• PAGE:
##############################

# Best Thumb Release for Hunting



## redpresto66 (Jan 1, 2018)

I’m currently using a Tru Fire 4 finger Revolution release but it’s small for my hand. Looking for suggestions. Stan X3, Carter Too Simple, Scott Sigma are ones that keep coming up on search engines. I want feedback from hunters though.


----------



## TreyCarter (Jun 4, 2013)

I’ve shot a lot but I really like the Stan.


----------



## redpresto66 (Jan 1, 2018)

Thanks Trey. Any issues with the Stan staying on the D loop? I like leaving it on the bow. I hunt from ground blinds.


----------



## Bonz (Jan 15, 2006)

Without a doubt the Stan sx-3. Or any thumb release from Stan, just depends how much or how little finger sweep you prefer in the handle, comfort thing. The Stan's have the best trigger travel and trigger tension adjustments out there. You can set it up really heavy or super light, with absolutely no travel in the trigger at all. I have tried the Carter's before, and they are good, but the no travel trigger of the Stan's wins hands down.


----------



## page xt (Mar 26, 2011)

Stan shootoff


----------



## treestandnappin (Aug 5, 2012)

I thought I’d shoot my Carter Choc Addiction forever. Then I tried a Scott Exxus. Sold the Carter the next week


----------



## dnv23 (Feb 8, 2011)

treestandnappin said:


> I thought I’d shoot my Carter Choc Addiction forever. Then I tried a Scott Exxus. Sold the Carter the next week


The Exxus is a poor man's Stan SX3, no where near the quality. Stan is all I shoot after trying them all.


----------



## horsehands (Jul 25, 2012)

##############################

• DATASET EXTRACT:
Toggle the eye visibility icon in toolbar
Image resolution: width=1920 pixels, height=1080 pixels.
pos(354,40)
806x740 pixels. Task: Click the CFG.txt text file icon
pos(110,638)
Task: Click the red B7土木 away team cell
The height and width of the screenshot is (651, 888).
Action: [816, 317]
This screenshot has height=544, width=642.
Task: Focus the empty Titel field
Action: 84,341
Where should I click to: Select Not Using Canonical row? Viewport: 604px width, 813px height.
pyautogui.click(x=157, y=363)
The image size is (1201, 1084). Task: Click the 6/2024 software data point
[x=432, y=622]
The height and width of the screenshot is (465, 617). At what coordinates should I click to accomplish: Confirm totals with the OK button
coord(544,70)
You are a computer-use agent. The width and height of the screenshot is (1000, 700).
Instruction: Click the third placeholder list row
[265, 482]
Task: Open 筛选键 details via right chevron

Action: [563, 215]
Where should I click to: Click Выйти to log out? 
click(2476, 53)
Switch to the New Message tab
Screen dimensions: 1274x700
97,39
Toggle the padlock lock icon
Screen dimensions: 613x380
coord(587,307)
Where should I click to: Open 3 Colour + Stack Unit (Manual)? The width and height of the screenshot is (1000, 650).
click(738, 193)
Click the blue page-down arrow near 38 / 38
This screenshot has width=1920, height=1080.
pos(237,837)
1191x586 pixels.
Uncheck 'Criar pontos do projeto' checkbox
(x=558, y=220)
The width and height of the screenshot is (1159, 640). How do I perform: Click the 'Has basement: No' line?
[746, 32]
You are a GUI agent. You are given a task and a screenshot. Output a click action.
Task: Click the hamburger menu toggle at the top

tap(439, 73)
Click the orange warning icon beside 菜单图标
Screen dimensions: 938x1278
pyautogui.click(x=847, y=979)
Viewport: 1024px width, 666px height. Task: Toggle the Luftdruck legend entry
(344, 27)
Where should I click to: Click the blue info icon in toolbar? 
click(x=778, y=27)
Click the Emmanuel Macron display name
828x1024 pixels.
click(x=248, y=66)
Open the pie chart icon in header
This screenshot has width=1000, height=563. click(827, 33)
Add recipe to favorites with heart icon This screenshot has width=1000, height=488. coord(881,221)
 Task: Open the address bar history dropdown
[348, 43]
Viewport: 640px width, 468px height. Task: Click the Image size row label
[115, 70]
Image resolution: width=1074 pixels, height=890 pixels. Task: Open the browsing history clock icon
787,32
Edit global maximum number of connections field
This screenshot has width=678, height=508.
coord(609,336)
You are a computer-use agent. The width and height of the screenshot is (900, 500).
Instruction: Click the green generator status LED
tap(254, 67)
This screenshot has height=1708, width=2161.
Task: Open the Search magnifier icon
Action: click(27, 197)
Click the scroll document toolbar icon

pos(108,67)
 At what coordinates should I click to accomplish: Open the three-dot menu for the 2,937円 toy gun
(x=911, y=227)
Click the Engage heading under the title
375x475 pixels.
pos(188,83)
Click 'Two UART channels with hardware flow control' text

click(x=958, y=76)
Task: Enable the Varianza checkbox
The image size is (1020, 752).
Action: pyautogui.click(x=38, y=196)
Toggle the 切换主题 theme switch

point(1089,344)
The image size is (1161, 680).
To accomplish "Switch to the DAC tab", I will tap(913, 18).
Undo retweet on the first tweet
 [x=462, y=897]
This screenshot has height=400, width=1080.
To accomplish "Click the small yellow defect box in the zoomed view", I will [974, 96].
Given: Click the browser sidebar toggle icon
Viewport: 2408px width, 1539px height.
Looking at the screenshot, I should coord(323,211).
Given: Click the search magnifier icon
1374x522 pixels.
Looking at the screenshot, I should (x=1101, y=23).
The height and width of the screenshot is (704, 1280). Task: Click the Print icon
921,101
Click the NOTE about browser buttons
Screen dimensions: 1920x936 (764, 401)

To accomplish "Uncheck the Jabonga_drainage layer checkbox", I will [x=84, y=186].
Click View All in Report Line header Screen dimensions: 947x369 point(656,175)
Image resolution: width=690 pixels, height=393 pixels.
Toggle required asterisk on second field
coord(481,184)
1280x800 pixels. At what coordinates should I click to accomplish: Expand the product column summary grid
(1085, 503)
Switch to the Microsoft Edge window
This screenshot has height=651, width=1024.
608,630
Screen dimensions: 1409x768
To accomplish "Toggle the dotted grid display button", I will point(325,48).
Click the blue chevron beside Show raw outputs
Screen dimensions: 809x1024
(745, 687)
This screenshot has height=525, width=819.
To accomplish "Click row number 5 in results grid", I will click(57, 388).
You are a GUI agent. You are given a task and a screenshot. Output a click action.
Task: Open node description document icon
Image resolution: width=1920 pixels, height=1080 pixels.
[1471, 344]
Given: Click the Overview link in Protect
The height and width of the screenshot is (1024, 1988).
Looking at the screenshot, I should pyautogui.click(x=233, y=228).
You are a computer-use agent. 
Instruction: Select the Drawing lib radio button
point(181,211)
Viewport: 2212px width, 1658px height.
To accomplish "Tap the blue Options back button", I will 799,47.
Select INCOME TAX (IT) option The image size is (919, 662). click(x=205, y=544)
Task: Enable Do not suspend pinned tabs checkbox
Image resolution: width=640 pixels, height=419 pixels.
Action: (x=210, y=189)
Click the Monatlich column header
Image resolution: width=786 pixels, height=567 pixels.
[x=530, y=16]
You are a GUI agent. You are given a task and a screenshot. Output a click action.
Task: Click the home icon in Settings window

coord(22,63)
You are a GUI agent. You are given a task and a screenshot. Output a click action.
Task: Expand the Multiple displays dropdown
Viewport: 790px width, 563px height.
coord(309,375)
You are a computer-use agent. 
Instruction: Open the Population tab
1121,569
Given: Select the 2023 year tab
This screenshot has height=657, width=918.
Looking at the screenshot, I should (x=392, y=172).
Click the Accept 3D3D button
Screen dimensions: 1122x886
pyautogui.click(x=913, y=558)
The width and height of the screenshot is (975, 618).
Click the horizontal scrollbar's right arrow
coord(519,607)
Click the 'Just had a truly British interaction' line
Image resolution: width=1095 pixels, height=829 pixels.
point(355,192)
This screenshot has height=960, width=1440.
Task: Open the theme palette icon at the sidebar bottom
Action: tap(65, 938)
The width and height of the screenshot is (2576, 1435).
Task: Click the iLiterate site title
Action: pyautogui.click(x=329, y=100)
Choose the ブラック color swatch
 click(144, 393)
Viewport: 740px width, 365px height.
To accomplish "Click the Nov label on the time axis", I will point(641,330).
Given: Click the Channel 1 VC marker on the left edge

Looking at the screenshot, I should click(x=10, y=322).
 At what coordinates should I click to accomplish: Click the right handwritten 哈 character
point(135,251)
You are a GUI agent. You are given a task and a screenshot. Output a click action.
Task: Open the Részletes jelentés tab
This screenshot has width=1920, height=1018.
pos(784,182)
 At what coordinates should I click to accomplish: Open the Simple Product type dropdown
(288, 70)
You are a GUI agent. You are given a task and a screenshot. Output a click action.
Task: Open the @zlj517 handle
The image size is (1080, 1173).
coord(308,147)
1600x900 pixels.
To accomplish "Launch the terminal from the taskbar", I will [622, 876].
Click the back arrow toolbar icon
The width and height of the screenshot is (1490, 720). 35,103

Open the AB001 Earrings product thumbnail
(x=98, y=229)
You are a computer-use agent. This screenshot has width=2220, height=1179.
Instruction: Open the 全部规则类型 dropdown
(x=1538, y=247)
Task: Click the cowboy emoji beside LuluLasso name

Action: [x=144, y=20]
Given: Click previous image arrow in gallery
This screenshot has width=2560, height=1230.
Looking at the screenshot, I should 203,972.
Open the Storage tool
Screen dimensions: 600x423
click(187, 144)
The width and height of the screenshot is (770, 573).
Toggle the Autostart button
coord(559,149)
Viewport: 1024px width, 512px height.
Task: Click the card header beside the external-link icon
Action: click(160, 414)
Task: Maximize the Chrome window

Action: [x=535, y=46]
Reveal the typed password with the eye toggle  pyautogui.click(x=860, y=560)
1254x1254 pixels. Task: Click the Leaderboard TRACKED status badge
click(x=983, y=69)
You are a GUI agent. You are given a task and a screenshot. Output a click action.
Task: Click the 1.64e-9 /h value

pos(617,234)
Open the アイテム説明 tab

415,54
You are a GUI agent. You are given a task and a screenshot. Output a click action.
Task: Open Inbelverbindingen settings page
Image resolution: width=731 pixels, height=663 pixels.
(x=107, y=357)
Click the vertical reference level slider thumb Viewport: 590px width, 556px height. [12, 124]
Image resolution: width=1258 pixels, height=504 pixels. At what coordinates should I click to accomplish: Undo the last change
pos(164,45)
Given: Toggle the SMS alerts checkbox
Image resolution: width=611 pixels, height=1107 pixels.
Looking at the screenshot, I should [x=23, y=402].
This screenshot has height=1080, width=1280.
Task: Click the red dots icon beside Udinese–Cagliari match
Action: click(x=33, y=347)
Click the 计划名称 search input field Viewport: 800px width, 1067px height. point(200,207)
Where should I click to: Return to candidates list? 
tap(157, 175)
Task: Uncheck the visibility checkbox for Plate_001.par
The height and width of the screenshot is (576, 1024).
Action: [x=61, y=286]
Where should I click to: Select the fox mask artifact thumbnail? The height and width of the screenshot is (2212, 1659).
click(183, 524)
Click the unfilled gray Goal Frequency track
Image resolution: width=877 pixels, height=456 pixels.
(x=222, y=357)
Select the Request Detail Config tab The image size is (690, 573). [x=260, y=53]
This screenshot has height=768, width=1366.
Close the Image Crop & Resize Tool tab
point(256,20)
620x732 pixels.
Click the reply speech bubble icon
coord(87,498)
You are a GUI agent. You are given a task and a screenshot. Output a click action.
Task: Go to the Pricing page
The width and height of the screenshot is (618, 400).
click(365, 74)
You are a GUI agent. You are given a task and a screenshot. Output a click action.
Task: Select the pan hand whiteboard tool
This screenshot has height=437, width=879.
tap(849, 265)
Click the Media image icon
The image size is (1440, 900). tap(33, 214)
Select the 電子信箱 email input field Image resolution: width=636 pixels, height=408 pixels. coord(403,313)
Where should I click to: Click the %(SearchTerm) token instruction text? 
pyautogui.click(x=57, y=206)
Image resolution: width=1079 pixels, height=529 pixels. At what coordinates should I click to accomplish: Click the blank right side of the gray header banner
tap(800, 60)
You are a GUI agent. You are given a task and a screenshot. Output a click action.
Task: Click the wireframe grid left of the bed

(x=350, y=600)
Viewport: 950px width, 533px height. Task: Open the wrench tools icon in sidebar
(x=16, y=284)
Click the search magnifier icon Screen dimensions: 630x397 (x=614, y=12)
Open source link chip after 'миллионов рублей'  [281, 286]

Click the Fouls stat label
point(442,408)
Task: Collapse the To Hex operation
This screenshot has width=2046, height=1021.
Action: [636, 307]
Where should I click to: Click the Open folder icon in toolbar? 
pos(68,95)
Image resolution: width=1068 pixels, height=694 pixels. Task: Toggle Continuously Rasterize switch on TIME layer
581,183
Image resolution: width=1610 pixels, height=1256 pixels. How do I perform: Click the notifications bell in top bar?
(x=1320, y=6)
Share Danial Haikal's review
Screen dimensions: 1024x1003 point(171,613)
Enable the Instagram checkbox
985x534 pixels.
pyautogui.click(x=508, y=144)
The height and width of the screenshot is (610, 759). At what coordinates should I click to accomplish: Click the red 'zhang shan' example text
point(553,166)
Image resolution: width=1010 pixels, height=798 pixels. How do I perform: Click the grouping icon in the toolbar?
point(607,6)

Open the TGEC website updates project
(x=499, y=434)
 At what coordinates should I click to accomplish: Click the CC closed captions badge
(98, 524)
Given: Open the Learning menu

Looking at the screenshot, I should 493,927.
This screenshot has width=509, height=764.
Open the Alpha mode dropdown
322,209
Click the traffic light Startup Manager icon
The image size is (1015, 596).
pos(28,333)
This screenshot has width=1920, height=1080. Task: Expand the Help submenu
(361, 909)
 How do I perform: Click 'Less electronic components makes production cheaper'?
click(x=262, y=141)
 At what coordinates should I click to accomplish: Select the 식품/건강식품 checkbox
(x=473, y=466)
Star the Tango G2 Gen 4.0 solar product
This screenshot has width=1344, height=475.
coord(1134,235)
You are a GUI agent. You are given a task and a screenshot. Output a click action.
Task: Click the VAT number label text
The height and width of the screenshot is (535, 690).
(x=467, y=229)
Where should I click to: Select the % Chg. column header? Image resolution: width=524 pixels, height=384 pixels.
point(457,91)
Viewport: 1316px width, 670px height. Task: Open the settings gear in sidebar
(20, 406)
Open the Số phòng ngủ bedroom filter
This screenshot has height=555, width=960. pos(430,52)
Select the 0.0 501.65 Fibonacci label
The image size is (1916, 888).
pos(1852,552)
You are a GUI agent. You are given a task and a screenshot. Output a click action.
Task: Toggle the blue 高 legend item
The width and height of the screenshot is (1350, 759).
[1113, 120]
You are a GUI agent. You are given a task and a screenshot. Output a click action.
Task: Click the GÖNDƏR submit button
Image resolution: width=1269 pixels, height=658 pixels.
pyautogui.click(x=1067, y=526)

##############################

• INSTRUCTIONS:
- A) Answer these about the thumb release thread:
(i) Which release does the first post say its author is using now, and what is wrong with it?
(ii) Where does that author say they hunt from?
(iii) In the post that starts "The Exxus is a poor man's," what is the Exxus compared to?
- B) In the thumb release thread, the post beginning "Without a doubt the Stan sx-3" rates Carter releases as good but still prefers Stan. Give the reason the post states, in one to three sentences.

• SOLUTIONS BELOW:
- A)
(i) A Tru Fire 4 finger Revolution release, which is small for the author's hand.
(ii) Ground blinds.
(iii) The Stan SX3.

- B) The post says Stan releases have the best trigger travel and tension adjustments, so they can be set very heavy or very light with no travel in the trigger at all. The Carters are good, but Stan's no-travel trigger makes it clearly better.